A veces escucha uno una melodía que le pellizca el alma. Suena inocentemente en una emisora de radio que nuestro aparato nunca capta con claridad, o va y viene en la banda sonora de una película mediocre de los años ochenta.
Pero la reacción es inmediata: se percata uno de que ahí hay algo, un pedazo de universo que deseamos atrapar, poseer, a toda costa, como sea. A menudo quien está a nuestro lado no entiende tanta ilusión, no puede comprender qué cuerda altamente sensible ha desplazado esa música en nuestro interior. Pero a nosotros no nos importa, el mecanismo se ha activado, la rueda ha girado y los goznes se quejan y crujen, emprenden el movimiento.
En cierta ocasión perseguí como un animal en celo la melodía de un anuncio de televisión: en tiempos anteriores a cualquier buscador de Internet, aguardé durante horas junto al televisor para recoger con un grabador barato apenas seis segundos de aquella melodía, con las voces de los actores entorpeciéndolo todo. Recorrí las mejores casas de discos de Madrid, con el grabador en la mano, obligando a los encargados a escuchar mi pésima “maqueta”. Llamé incluso a varias cadenas de televisión que emitían el anuncio haciéndome pasar por un alumno de una inexistente facultad de Publicidad e Imagen que necesitaba a toda costa acabar su proyecto de fin de carrera. Con todo, al final obtuve el nombre de la canción e incluso el autor, encontré el disco en cuestión, con nueve canciones más además de la deseada, y lo compré a un precio que hoy todavía me espanta. Cuando por fin introduje el CD en el reproductor y escuché la canción comprobé que, de los 3 minutos y pico que duraba, apenas quince segundos contenían la melodía que me arrebataba el corazón, el resto era un sonido mediocre que no quise volver a escuchar ni una sola vez.
La belleza, dice textualmente el diccionario de la Real Academia, es aquella propiedad en las cosas que nos hace amarlas. ¡Fantástica definición!, ¿no es así?, pues se deduce entonces que todo aquello que posee, al menos a nuestro parecer, esta propiedad de la belleza, necesariamente nos lleva a amarlo, y que todo aquello que alguna vez hemos amado tuvo, al menos en parte o durante un instante, algo de esta mágica y deslumbrante propiedad que es la belleza.
La bondad de una definición, como la de una ley física que se toma por cierta, se acostumbra a medir por su capacidad para continuar describiendo un único concepto cuando se modifica cualquiera de sus variables.
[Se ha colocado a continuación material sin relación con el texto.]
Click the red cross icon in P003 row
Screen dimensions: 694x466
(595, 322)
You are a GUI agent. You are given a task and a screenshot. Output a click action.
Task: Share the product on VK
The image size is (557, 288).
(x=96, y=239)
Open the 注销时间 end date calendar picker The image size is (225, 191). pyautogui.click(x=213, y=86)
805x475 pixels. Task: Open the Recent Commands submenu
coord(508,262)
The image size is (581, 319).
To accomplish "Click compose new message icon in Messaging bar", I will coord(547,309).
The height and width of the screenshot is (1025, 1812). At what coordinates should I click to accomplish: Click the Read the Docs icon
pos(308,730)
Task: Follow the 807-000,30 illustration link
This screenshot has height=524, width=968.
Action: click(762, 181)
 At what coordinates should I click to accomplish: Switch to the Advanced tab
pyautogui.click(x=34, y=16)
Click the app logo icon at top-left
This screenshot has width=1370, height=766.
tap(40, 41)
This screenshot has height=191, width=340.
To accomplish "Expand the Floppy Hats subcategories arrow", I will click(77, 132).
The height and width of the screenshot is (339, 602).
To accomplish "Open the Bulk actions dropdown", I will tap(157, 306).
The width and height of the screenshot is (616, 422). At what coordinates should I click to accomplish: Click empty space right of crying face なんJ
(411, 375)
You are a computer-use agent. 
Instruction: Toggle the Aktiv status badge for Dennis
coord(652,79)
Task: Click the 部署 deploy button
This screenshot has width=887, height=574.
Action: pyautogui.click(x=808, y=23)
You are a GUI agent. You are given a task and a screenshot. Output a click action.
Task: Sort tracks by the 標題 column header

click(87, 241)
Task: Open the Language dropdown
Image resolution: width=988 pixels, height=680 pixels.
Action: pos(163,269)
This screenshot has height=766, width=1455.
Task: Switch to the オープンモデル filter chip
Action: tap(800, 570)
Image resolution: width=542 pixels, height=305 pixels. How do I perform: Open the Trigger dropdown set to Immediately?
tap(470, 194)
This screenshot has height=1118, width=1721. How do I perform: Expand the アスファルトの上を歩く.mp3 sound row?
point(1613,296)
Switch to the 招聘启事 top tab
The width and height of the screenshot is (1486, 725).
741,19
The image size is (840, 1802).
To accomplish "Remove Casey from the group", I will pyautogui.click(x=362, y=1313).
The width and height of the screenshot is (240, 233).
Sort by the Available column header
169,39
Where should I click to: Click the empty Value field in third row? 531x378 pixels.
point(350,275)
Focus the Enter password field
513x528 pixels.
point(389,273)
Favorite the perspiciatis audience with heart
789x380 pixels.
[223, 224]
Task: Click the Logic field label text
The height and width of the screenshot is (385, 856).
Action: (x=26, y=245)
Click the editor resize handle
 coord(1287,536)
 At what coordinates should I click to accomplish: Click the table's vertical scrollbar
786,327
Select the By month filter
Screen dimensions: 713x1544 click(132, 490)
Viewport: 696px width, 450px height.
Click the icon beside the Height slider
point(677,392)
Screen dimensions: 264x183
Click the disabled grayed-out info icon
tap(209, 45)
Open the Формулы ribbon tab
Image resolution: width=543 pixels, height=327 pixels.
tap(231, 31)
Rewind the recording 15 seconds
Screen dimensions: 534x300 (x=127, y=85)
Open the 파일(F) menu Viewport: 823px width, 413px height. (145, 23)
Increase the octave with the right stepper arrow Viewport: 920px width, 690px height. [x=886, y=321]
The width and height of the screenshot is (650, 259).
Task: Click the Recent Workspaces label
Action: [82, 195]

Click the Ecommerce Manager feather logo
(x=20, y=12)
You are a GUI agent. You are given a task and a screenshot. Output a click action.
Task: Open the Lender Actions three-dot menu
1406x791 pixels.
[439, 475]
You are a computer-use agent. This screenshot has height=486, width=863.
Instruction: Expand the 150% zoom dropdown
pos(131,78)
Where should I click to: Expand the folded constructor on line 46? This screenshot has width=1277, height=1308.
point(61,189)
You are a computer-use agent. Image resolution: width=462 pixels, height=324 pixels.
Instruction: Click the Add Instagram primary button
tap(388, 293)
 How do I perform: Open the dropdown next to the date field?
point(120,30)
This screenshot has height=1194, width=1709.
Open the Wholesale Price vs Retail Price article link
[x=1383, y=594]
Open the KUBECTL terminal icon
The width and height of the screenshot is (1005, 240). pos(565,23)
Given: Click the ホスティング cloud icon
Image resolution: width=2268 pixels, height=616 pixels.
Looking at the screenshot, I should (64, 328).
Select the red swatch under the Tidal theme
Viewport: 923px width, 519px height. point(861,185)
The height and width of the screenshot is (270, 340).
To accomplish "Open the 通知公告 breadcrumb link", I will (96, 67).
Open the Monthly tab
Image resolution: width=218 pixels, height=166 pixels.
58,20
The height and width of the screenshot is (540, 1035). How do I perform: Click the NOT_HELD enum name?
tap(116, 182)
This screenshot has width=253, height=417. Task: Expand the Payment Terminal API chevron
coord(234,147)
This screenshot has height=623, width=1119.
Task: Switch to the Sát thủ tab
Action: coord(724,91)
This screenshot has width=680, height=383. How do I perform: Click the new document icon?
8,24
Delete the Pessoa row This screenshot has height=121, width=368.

Así es como entiendo yo que la Real Academia acierta en su definición de belleza: porque al redactar el primer párrafo de este texto, mientras escuchaba los quince primeros segundos de cierta canción olvidada, donde proyecté la idea de una “melodía” podría igualmente haber tratado de una película, de una mujer o de una fotografía, y nada, nada de lo dicho en ese párrafo, ni el descubrimiento del objeto amado, ni la búsqueda obsesiva, ni siquiera la triste pérdida del encanto inicial, nada hubiera tenido que reescribirse.
Cambia sólo lo que es bello, pero permanece su definición.